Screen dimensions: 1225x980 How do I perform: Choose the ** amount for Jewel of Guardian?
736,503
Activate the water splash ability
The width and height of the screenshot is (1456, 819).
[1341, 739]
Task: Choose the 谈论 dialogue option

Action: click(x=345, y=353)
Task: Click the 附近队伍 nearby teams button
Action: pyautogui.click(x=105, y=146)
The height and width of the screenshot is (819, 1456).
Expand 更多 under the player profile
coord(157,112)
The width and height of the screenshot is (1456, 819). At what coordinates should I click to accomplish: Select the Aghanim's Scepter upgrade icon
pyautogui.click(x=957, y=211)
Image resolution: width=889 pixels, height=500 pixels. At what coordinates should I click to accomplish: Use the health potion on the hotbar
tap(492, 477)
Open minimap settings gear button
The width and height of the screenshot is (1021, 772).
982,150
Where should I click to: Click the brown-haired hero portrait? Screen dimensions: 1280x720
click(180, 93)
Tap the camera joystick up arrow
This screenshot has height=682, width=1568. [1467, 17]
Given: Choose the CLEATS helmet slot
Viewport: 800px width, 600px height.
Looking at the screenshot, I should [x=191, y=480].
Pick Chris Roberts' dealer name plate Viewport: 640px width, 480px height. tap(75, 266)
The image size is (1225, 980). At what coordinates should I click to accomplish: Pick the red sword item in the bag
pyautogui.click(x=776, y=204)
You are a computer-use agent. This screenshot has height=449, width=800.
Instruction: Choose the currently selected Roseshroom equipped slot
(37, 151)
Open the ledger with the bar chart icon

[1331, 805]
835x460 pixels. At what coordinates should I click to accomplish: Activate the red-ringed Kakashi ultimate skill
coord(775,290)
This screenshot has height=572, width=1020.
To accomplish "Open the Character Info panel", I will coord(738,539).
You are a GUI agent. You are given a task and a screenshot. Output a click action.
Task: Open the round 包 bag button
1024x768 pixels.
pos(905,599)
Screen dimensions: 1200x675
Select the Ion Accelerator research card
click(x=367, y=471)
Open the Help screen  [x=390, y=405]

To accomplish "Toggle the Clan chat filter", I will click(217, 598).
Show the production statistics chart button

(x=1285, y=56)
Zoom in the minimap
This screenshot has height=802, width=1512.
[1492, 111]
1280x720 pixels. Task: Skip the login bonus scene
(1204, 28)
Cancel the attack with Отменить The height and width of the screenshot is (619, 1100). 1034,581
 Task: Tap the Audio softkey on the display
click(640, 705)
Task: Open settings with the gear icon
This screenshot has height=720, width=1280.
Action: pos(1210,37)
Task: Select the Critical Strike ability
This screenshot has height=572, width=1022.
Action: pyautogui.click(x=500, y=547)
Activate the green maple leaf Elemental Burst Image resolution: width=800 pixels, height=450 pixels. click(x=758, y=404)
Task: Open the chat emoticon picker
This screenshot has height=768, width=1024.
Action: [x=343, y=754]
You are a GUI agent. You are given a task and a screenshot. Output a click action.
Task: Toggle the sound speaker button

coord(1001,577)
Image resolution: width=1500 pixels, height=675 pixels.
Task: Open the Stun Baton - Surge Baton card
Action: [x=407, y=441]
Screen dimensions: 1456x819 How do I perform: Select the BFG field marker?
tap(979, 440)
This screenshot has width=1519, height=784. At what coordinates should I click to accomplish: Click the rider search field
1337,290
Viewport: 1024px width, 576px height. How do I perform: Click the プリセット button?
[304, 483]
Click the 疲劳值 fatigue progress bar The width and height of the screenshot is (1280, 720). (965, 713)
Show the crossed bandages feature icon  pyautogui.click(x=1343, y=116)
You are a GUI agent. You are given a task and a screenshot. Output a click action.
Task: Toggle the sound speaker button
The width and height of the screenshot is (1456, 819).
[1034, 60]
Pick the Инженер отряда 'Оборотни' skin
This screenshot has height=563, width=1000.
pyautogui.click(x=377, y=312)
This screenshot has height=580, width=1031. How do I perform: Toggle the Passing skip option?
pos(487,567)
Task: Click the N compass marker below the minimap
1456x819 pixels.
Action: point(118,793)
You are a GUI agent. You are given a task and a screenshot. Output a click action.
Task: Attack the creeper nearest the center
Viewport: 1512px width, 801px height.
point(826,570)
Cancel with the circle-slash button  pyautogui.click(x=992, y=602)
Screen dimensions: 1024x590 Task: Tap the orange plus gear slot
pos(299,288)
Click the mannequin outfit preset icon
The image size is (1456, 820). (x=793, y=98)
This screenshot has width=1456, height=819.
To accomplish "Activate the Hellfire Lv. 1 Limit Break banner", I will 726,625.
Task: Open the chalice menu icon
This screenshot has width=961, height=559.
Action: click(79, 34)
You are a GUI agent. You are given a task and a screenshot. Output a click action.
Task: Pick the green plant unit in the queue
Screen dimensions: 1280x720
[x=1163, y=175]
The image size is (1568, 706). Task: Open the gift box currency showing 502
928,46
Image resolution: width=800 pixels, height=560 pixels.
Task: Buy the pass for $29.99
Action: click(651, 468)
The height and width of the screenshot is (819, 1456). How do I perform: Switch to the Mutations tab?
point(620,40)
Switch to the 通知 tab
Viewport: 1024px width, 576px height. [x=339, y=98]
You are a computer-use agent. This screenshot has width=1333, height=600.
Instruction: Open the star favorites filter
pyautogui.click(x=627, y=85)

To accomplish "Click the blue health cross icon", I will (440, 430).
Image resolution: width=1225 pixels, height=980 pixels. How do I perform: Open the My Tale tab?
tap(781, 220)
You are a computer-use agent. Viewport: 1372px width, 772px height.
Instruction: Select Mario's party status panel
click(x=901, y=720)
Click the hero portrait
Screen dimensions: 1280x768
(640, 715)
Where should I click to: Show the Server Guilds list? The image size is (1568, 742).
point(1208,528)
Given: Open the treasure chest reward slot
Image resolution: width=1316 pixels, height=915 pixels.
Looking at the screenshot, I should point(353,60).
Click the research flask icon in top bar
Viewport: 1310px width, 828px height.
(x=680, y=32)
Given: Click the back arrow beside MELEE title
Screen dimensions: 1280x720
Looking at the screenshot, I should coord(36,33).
* * *
*Required task*
Convert every one of the records above into a Markdown table with the columns Row and Line. Put each non-blank line in its own row and number the rows in order.

*Solution to the problem*
| Row | Line |
|---|---|
| 1 | Screen dimensions: 1225x980 How do I perform: Choose the ** amount for Jewel of Guardian? |
| 2 | 736,503 |
| 3 | Activate the water splash ability |
| 4 | The width and height of the screenshot is (1456, 819). |
| 5 | [1341, 739] |
| 6 | Task: Choose the 谈论 dialogue option |
| 7 | Action: click(x=345, y=353) |
| 8 | Task: Click the 附近队伍 nearby teams button |
| 9 | Action: pyautogui.click(x=105, y=146) |
| 10 | The height and width of the screenshot is (819, 1456). |
| 11 | Expand 更多 under the player profile |
| 12 | coord(157,112) |
| 13 | The width and height of the screenshot is (1456, 819). At what coordinates should I click to accomplish: Select the Aghanim's Scepter upgrade icon |
| 14 | pyautogui.click(x=957, y=211) |
| 15 | Image resolution: width=889 pixels, height=500 pixels. At what coordinates should I click to accomplish: Use the health potion on the hotbar |
| 16 | tap(492, 477) |
| 17 | Open minimap settings gear button |
| 18 | The width and height of the screenshot is (1021, 772). |
| 19 | 982,150 |
| 20 | Where should I click to: Click the brown-haired hero portrait? Screen dimensions: 1280x720 |
| 21 | click(180, 93) |
| 22 | Tap the camera joystick up arrow |
| 23 | This screenshot has height=682, width=1568. [1467, 17] |
| 24 | Given: Choose the CLEATS helmet slot |
| 25 | Viewport: 800px width, 600px height. |
| 26 | Looking at the screenshot, I should [x=191, y=480]. |
| 27 | Pick Chris Roberts' dealer name plate Viewport: 640px width, 480px height. tap(75, 266) |
| 28 | The image size is (1225, 980). At what coordinates should I click to accomplish: Pick the red sword item in the bag |
| 29 | pyautogui.click(x=776, y=204) |
| 30 | You are a computer-use agent. This screenshot has height=449, width=800. |
| 31 | Instruction: Choose the currently selected Roseshroom equipped slot |
| 32 | (37, 151) |
| 33 | Open the ledger with the bar chart icon |
| 34 | [1331, 805] |
| 35 | 835x460 pixels. At what coordinates should I click to accomplish: Activate the red-ringed Kakashi ultimate skill |
| 36 | coord(775,290) |
| 37 | This screenshot has height=572, width=1020. |
| 38 | To accomplish "Open the Character Info panel", I will coord(738,539). |
| 39 | You are a GUI agent. You are given a task and a screenshot. Output a click action. |
| 40 | Task: Open the round 包 bag button |
| 41 | 1024x768 pixels. |
| 42 | pos(905,599) |
| 43 | Screen dimensions: 1200x675 |
| 44 | Select the Ion Accelerator research card |
| 45 | click(x=367, y=471) |
| 46 | Open the Help screen  [x=390, y=405] |
| 47 | To accomplish "Toggle the Clan chat filter", I will click(217, 598). |
| 48 | Show the production statistics chart button |
| 49 | (x=1285, y=56) |
| 50 | Zoom in the minimap |
| 51 | This screenshot has height=802, width=1512. |
| 52 | [1492, 111] |
| 53 | 1280x720 pixels. Task: Skip the login bonus scene |
| 54 | (1204, 28) |
| 55 | Cancel the attack with Отменить The height and width of the screenshot is (619, 1100). 1034,581 |
| 56 |  Task: Tap the Audio softkey on the display |
| 57 | click(640, 705) |
| 58 | Task: Open settings with the gear icon |
| 59 | This screenshot has height=720, width=1280. |
| 60 | Action: pos(1210,37) |
| 61 | Task: Select the Critical Strike ability |
| 62 | This screenshot has height=572, width=1022. |
| 63 | Action: pyautogui.click(x=500, y=547) |
| 64 | Activate the green maple leaf Elemental Burst Image resolution: width=800 pixels, height=450 pixels. click(x=758, y=404) |
| 65 | Task: Open the chat emoticon picker |
| 66 | This screenshot has height=768, width=1024. |
| 67 | Action: [x=343, y=754] |
| 68 | You are a GUI agent. You are given a task and a screenshot. Output a click action. |
| 69 | Task: Toggle the sound speaker button |
| 70 | coord(1001,577) |
| 71 | Image resolution: width=1500 pixels, height=675 pixels. |
| 72 | Task: Open the Stun Baton - Surge Baton card |
| 73 | Action: [x=407, y=441] |
| 74 | Screen dimensions: 1456x819 How do I perform: Select the BFG field marker? |
| 75 | tap(979, 440) |
| 76 | This screenshot has width=1519, height=784. At what coordinates should I click to accomplish: Click the rider search field |
| 77 | 1337,290 |
| 78 | Viewport: 1024px width, 576px height. How do I perform: Click the プリセット button? |
| 79 | [304, 483] |
| 80 | Click the 疲劳值 fatigue progress bar The width and height of the screenshot is (1280, 720). (965, 713) |
| 81 | Show the crossed bandages feature icon  pyautogui.click(x=1343, y=116) |
| 82 | You are a GUI agent. You are given a task and a screenshot. Output a click action. |
| 83 | Task: Toggle the sound speaker button |
| 84 | The width and height of the screenshot is (1456, 819). |
| 85 | [1034, 60] |
| 86 | Pick the Инженер отряда 'Оборотни' skin |
| 87 | This screenshot has height=563, width=1000. |
| 88 | pyautogui.click(x=377, y=312) |
| 89 | This screenshot has height=580, width=1031. How do I perform: Toggle the Passing skip option? |
| 90 | pos(487,567) |
| 91 | Task: Click the N compass marker below the minimap |
| 92 | 1456x819 pixels. |
| 93 | Action: point(118,793) |
| 94 | You are a GUI agent. You are given a task and a screenshot. Output a click action. |
| 95 | Task: Attack the creeper nearest the center |
| 96 | Viewport: 1512px width, 801px height. |
| 97 | point(826,570) |
| 98 | Cancel with the circle-slash button  pyautogui.click(x=992, y=602) |
| 99 | Screen dimensions: 1024x590 Task: Tap the orange plus gear slot |
| 100 | pos(299,288) |
| 101 | Click the mannequin outfit preset icon |
| 102 | The image size is (1456, 820). (x=793, y=98) |
| 103 | This screenshot has width=1456, height=819. |
| 104 | To accomplish "Activate the Hellfire Lv. 1 Limit Break banner", I will 726,625. |
| 105 | Task: Open the chalice menu icon |
| 106 | This screenshot has width=961, height=559. |
| 107 | Action: click(79, 34) |
| 108 | You are a GUI agent. You are given a task and a screenshot. Output a click action. |
| 109 | Task: Pick the green plant unit in the queue |
| 110 | Screen dimensions: 1280x720 |
| 111 | [x=1163, y=175] |
| 112 | The image size is (1568, 706). Task: Open the gift box currency showing 502 |
| 113 | 928,46 |
| 114 | Image resolution: width=800 pixels, height=560 pixels. |
| 115 | Task: Buy the pass for $29.99 |
| 116 | Action: click(651, 468) |
| 117 | The height and width of the screenshot is (819, 1456). How do I perform: Switch to the Mutations tab? |
| 118 | point(620,40) |
| 119 | Switch to the 通知 tab |
| 120 | Viewport: 1024px width, 576px height. [x=339, y=98] |
| 121 | You are a computer-use agent. This screenshot has width=1333, height=600. |
| 122 | Instruction: Open the star favorites filter |
| 123 | pyautogui.click(x=627, y=85) |
| 124 | To accomplish "Click the blue health cross icon", I will (440, 430). |
| 125 | Image resolution: width=1225 pixels, height=980 pixels. How do I perform: Open the My Tale tab? |
| 126 | tap(781, 220) |
| 127 | You are a computer-use agent. Viewport: 1372px width, 772px height. |
| 128 | Instruction: Select Mario's party status panel |
| 129 | click(x=901, y=720) |
| 130 | Click the hero portrait |
| 131 | Screen dimensions: 1280x768 |
| 132 | (640, 715) |
| 133 | Where should I click to: Show the Server Guilds list? The image size is (1568, 742). |
| 134 | point(1208,528) |
| 135 | Given: Open the treasure chest reward slot |
| 136 | Image resolution: width=1316 pixels, height=915 pixels. |
| 137 | Looking at the screenshot, I should point(353,60). |
| 138 | Click the research flask icon in top bar |
| 139 | Viewport: 1310px width, 828px height. |
| 140 | (x=680, y=32) |
| 141 | Given: Click the back arrow beside MELEE title |
| 142 | Screen dimensions: 1280x720 |
| 143 | Looking at the screenshot, I should coord(36,33). |